CURADORIA

Conversas com a Matéria

por Gabriel Menotti

Na sua célebre elaboração do conceito de heterotopia, o filósofo francês Michel Foucault evoca o jardim como o mais antigo exemplo do princípio de sobreposição de diversos lugares incompatíveis no mesmo espaço real. A configuração cuidadosa da vegetação nos jardins persas, aponta ele, pretendia formar um microcosmo que correspondesse, física e espiritualmente, ao mundo inteiro. De maneira parecida, o laboratório e o museu se propõem como sítios para a síntese heroica entre o todo de uma realidade e as suas parcelas que conseguimos manejar – um experimento, um espécime, uma obra.

Mas a diversidade inerente a jardins, laboratórios e museus também compreende a multiplicidade de participantes humanos e não humanos que, laboriosa e silenciosamente, fazem desses lugares o que eles são.

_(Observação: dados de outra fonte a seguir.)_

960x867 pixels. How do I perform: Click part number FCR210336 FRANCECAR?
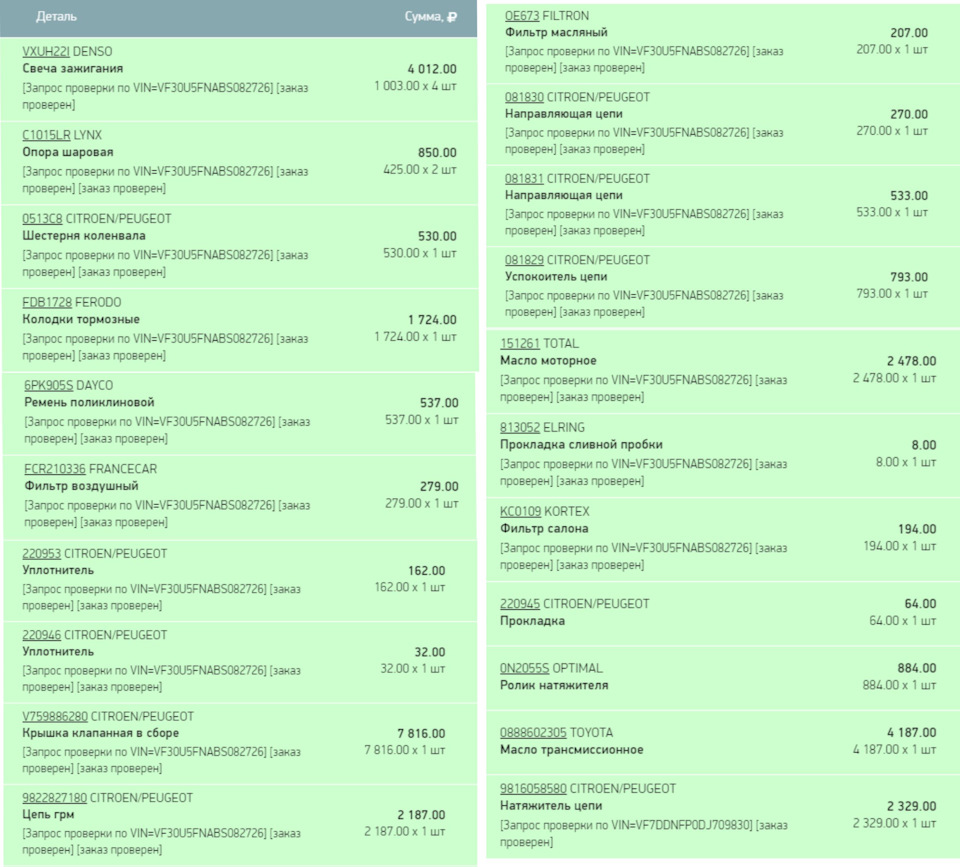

Ao longo do programa de residência Jardim Mineral, muitas foram as oportunidades de explorar essa diversidade constitutiva, por meio de uma intensa programação de trocas dos artistas uns com os outros, com interlocutores convidados e com funcionários de praticamente todos os setores do MM Gerdau – Museu das Minas e do Metal.

Esse diálogo híbrido culmina aqui em conversas com a própria matéria. É emblemático que os projetos desenvolvidos para a categoria site specific, particularmente, estejam tão marcados por poéticas do contato: seja o atravessamento da luz por entre lentes, lâminas e slides articulado em Imagem-Matéria, de Mari Fraga; as carícias na rocha que Entropia Mineral, de Lucas Bambozzi e Fernando Velázquez, amplifica audiovisualmente; ou o choque que o Astroblema, de Elias Maroso, encena contra o hall de entrada do museu. Intercâmbios entre a gente, sim, mas também entre eras, escalas e ordens de representação. Muitos planos num só.

Mineral - Nativo Digital

por Bárbara Castro

O jardim é um lugar de encontro, um espaço multissensorial de troca entre diferentes organismos que estabelecem relações em escalas temporais diversas. Apresenta simultaneamente disposições naturais e composições humanas. Não se enganem com a aparente inércia dos minerais, eles contém muitas histórias. O acervo do MM Gerdau – Museu das Minas e do Metal são pequenas amostras de uma longa história geológica que transcende as dimensões humanas de tempo e espaço. Apesar dessas proporções sublimes, também é possível encontrar poética presente na pequena escala em cada lasca, reflexo, textura. Um jardim, um olhar atencioso, um corpo presente, uma mente desperta podem revelar preciosidades na matéria imóvel.

Esse era o desafio para os artistas selecionados para a residência artística do edital CoMciência 2021-2022. O acervo de geociências foi apresentado por especialistas do museu e as interlocuções em arte, ciência e tecnologia nutriam o jardim de possibilidades estéticas. As proposições artísticas emergentes da categoria Nativo Digital alternam e combinam abordagens históricas e ficcionais, compondo uma rica exposição de arte e ciência. Keila Z e Samuel Van Ransbeeck extraem sonoridade dos minérios em projetos que mesclam ficção e dados. As duas duplas Mari Nagem e Thiago Hersan e Anastácio e Vamoss utilizam a programação criativa e a computação para realizar provocações sobre questões sociais e a mineração. Ivone Villamil e Pedro Hurpia criam narrativas audiovisuais no encontro com o acervo e a paisagem. Cada proposição agrega reflexões e sensações à experiência virtual do jardim mineral.